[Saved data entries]

· · · · ·

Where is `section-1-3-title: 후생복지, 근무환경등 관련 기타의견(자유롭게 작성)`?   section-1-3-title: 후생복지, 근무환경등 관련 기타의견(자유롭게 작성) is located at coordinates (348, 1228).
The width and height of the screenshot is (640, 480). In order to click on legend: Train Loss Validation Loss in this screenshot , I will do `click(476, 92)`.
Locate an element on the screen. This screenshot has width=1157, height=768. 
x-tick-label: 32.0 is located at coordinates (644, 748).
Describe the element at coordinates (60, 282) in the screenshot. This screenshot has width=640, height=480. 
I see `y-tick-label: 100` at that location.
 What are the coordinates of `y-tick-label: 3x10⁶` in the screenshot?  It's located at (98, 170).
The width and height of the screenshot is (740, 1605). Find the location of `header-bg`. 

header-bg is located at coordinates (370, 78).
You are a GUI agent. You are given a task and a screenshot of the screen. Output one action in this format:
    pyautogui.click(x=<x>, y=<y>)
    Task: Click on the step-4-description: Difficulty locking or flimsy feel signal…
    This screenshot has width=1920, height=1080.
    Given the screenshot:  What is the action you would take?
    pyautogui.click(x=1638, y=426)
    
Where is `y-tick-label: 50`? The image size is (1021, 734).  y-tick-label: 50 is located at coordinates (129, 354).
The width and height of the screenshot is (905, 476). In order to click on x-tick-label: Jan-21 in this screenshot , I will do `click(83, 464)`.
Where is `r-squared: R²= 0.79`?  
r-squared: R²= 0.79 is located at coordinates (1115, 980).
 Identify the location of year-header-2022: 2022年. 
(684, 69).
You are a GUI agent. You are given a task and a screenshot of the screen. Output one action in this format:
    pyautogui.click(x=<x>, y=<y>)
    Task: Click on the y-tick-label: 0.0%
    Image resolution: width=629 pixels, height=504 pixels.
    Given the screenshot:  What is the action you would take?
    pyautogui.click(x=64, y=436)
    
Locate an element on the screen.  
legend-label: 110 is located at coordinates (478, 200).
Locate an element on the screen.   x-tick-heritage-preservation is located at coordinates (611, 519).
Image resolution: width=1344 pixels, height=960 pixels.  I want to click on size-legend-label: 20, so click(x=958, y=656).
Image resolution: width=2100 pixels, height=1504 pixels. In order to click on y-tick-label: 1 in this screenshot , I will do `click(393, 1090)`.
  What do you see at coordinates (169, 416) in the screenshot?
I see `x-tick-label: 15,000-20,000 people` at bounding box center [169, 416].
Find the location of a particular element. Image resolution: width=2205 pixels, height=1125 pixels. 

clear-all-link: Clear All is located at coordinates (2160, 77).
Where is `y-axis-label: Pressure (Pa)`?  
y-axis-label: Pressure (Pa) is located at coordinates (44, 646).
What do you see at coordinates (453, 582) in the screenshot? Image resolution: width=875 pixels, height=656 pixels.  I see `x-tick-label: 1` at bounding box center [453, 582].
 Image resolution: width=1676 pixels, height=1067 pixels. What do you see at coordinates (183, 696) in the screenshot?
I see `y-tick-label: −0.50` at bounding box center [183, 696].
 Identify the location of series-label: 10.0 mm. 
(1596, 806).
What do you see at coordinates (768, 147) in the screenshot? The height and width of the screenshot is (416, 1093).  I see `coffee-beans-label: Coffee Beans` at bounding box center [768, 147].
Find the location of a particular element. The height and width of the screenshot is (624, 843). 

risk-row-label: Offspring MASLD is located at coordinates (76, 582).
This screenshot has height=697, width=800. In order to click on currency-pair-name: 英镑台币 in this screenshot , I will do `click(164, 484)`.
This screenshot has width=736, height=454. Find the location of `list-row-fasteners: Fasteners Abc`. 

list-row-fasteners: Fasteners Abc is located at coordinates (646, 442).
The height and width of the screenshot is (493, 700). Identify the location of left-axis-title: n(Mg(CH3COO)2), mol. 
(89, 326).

· · · · ·

Render every line of the items above as a Markdown table with the columns Row and Line, numbering the rows and omitting blank lines.

| Row | Line |
|---|---|
| 1 | Where is `section-1-3-title: 후생복지, 근무환경등 관련 기타의견(자유롭게 작성)`?   section-1-3-title: 후생복지, 근무환경등 관련 기타의견(자유롭게 작성) is located at coordinates (348, 1228). |
| 2 | The width and height of the screenshot is (640, 480). In order to click on legend: Train Loss Validation Loss in this screenshot , I will do `click(476, 92)`. |
| 3 | Locate an element on the screen. This screenshot has width=1157, height=768.  |
| 4 | x-tick-label: 32.0 is located at coordinates (644, 748). |
| 5 | Describe the element at coordinates (60, 282) in the screenshot. This screenshot has width=640, height=480.  |
| 6 | I see `y-tick-label: 100` at that location. |
| 7 |  What are the coordinates of `y-tick-label: 3x10⁶` in the screenshot?  It's located at (98, 170). |
| 8 | The width and height of the screenshot is (740, 1605). Find the location of `header-bg`.  |
| 9 | header-bg is located at coordinates (370, 78). |
| 10 | You are a GUI agent. You are given a task and a screenshot of the screen. Output one action in this format: |
| 11 |     pyautogui.click(x=<x>, y=<y>) |
| 12 |     Task: Click on the step-4-description: Difficulty locking or flimsy feel signal… |
| 13 |     This screenshot has width=1920, height=1080. |
| 14 |     Given the screenshot:  What is the action you would take? |
| 15 |     pyautogui.click(x=1638, y=426) |
| 16 | Where is `y-tick-label: 50`? The image size is (1021, 734).  y-tick-label: 50 is located at coordinates (129, 354). |
| 17 | The width and height of the screenshot is (905, 476). In order to click on x-tick-label: Jan-21 in this screenshot , I will do `click(83, 464)`. |
| 18 | Where is `r-squared: R²= 0.79`?   |
| 19 | r-squared: R²= 0.79 is located at coordinates (1115, 980). |
| 20 |  Identify the location of year-header-2022: 2022年.  |
| 21 | (684, 69). |
| 22 | You are a GUI agent. You are given a task and a screenshot of the screen. Output one action in this format: |
| 23 |     pyautogui.click(x=<x>, y=<y>) |
| 24 |     Task: Click on the y-tick-label: 0.0% |
| 25 |     Image resolution: width=629 pixels, height=504 pixels. |
| 26 |     Given the screenshot:  What is the action you would take? |
| 27 |     pyautogui.click(x=64, y=436) |
| 28 | Locate an element on the screen.   |
| 29 | legend-label: 110 is located at coordinates (478, 200). |
| 30 | Locate an element on the screen.   x-tick-heritage-preservation is located at coordinates (611, 519). |
| 31 | Image resolution: width=1344 pixels, height=960 pixels.  I want to click on size-legend-label: 20, so click(x=958, y=656). |
| 32 | Image resolution: width=2100 pixels, height=1504 pixels. In order to click on y-tick-label: 1 in this screenshot , I will do `click(393, 1090)`. |
| 33 |   What do you see at coordinates (169, 416) in the screenshot? |
| 34 | I see `x-tick-label: 15,000-20,000 people` at bounding box center [169, 416]. |
| 35 | Find the location of a particular element. Image resolution: width=2205 pixels, height=1125 pixels.  |
| 36 | clear-all-link: Clear All is located at coordinates (2160, 77). |
| 37 | Where is `y-axis-label: Pressure (Pa)`?   |
| 38 | y-axis-label: Pressure (Pa) is located at coordinates (44, 646). |
| 39 | What do you see at coordinates (453, 582) in the screenshot? Image resolution: width=875 pixels, height=656 pixels.  I see `x-tick-label: 1` at bounding box center [453, 582]. |
| 40 |  Image resolution: width=1676 pixels, height=1067 pixels. What do you see at coordinates (183, 696) in the screenshot? |
| 41 | I see `y-tick-label: −0.50` at bounding box center [183, 696]. |
| 42 |  Identify the location of series-label: 10.0 mm.  |
| 43 | (1596, 806). |
| 44 | What do you see at coordinates (768, 147) in the screenshot? The height and width of the screenshot is (416, 1093).  I see `coffee-beans-label: Coffee Beans` at bounding box center [768, 147]. |
| 45 | Find the location of a particular element. The height and width of the screenshot is (624, 843).  |
| 46 | risk-row-label: Offspring MASLD is located at coordinates (76, 582). |
| 47 | This screenshot has height=697, width=800. In order to click on currency-pair-name: 英镑台币 in this screenshot , I will do `click(164, 484)`. |
| 48 | This screenshot has width=736, height=454. Find the location of `list-row-fasteners: Fasteners Abc`.  |
| 49 | list-row-fasteners: Fasteners Abc is located at coordinates (646, 442). |
| 50 | The height and width of the screenshot is (493, 700). Identify the location of left-axis-title: n(Mg(CH3COO)2), mol.  |
| 51 | (89, 326). |